Why Hillbilly Elegy is Good for a Doorstop (and Not Much Else)

I love Appalachia. I love the accents that are as soft as summer rain. I love the fog that clings to the mountains like a gentle hug. I love the symphony of flowering trees that springtime rolls out—Redwoods, and Dogwoods, and Silver Bells. I love finding puddles popping with toads no bigger than your fingernail, and I love those mountains—ancient and full of secrets, and older than time itself. Mostly, though, I love the Appalachian people. Folks with names like Easter Jewel and Farra Glow, who fold you into hugs no matter how many times they see you and never let you forget how much you have to offer the world. 

I love Appalachia, but ten years ago I had to leave Appalachia for the safety of one of my children. Our leaving was abrupt and ugly. It involved death threats and the ACLU and so many tears. We didn’t leave Appalachia so much as we were ripped from it; torn away with a violence that left us tending wounds for many years to come. But I never blamed Appalachia. I still don’t. I blame religion and I blame politics, but not Appalachia, not its people. 

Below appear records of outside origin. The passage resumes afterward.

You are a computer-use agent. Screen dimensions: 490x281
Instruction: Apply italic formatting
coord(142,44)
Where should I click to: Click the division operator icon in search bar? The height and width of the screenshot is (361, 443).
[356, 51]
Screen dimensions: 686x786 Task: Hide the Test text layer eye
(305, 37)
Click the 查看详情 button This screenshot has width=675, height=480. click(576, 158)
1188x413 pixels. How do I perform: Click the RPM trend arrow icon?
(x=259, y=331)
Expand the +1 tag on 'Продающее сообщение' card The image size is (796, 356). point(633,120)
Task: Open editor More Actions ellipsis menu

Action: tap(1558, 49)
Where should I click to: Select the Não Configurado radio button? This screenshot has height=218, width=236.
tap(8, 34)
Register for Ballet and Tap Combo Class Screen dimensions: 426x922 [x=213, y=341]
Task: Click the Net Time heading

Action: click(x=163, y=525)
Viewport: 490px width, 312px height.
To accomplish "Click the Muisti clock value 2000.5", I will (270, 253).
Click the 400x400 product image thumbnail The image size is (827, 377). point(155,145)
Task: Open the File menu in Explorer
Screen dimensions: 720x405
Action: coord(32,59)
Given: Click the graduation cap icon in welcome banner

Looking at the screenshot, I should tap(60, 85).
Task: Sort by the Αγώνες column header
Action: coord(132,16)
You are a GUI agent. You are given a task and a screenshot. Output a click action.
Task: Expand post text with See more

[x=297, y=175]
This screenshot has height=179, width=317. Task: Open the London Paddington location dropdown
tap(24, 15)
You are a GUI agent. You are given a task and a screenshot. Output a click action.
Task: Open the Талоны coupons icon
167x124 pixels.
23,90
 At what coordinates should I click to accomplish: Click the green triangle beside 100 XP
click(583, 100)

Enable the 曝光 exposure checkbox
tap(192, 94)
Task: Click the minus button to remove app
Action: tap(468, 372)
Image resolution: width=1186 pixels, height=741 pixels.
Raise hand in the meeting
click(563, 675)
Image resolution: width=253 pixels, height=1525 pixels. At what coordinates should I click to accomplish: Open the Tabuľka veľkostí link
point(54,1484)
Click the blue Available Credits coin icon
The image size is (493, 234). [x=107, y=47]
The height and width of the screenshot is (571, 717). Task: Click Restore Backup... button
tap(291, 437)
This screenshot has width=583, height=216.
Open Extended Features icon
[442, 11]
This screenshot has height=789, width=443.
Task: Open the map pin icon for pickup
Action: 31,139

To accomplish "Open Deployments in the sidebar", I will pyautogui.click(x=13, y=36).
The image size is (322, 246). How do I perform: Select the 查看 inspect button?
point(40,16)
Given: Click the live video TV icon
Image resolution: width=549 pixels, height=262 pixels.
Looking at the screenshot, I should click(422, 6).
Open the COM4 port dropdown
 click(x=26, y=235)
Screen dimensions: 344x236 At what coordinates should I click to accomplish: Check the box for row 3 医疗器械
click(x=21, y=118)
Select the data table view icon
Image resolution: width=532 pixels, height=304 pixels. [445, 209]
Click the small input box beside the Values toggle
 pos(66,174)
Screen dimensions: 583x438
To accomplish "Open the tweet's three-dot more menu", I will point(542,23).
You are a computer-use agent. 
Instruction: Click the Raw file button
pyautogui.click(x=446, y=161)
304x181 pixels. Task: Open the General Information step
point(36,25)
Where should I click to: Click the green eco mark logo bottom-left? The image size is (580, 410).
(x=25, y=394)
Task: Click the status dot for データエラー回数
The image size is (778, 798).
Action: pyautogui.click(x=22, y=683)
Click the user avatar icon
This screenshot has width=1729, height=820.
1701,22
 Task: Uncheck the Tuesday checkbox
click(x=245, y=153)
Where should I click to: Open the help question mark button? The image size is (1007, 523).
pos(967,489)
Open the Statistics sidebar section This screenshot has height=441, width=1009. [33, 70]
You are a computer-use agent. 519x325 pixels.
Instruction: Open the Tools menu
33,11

A couple of years ago I started writing a novel. Whenever I sat down to write, I found myself wandering those hills again, missing the way they sheltered us and made us feel wanted. I decided to write a novel set in Appalachia. A quiet horror story about the kinds of people I knew and loved there; bright and resilient and flawed and wonderful. I wanted to write a book that subverted the harmful stereotypes about the region. The media stereotypes about Appalachia are lazy and boring—low hanging fruit that gets plucked by the kinds of people who learned to feel big by making others feel small. People like JD Vance. 
When Vance’s novel “Hillbilly Elegy” was released in 2016, I was working as a librarian in a small, progressive town on the coast of Maine. There were waiting lists for the book, people were excited and wanted to talk about it. They wanted to know if I’d read it and what I thought. The answer to that first question, then and now, was no. I have not read the book and I never will because JD Vance is not Appalachian, at least not in the way he wants you to believe. He is not a champion for the working class. He does not have a nuanced understanding of generational poverty or the despair it breeds. What JD Vance has is naked contempt. Contempt for the poor, for those struggling with addiction, for fat people, and single mothers and anyone who has ever relied on the system he admits saved his life. There are many excellent books about Appalachia written by authors from the region. “Hillbilly Elegy” is not one of them. 
Here is a list of Appalachian books and media that are worth your time.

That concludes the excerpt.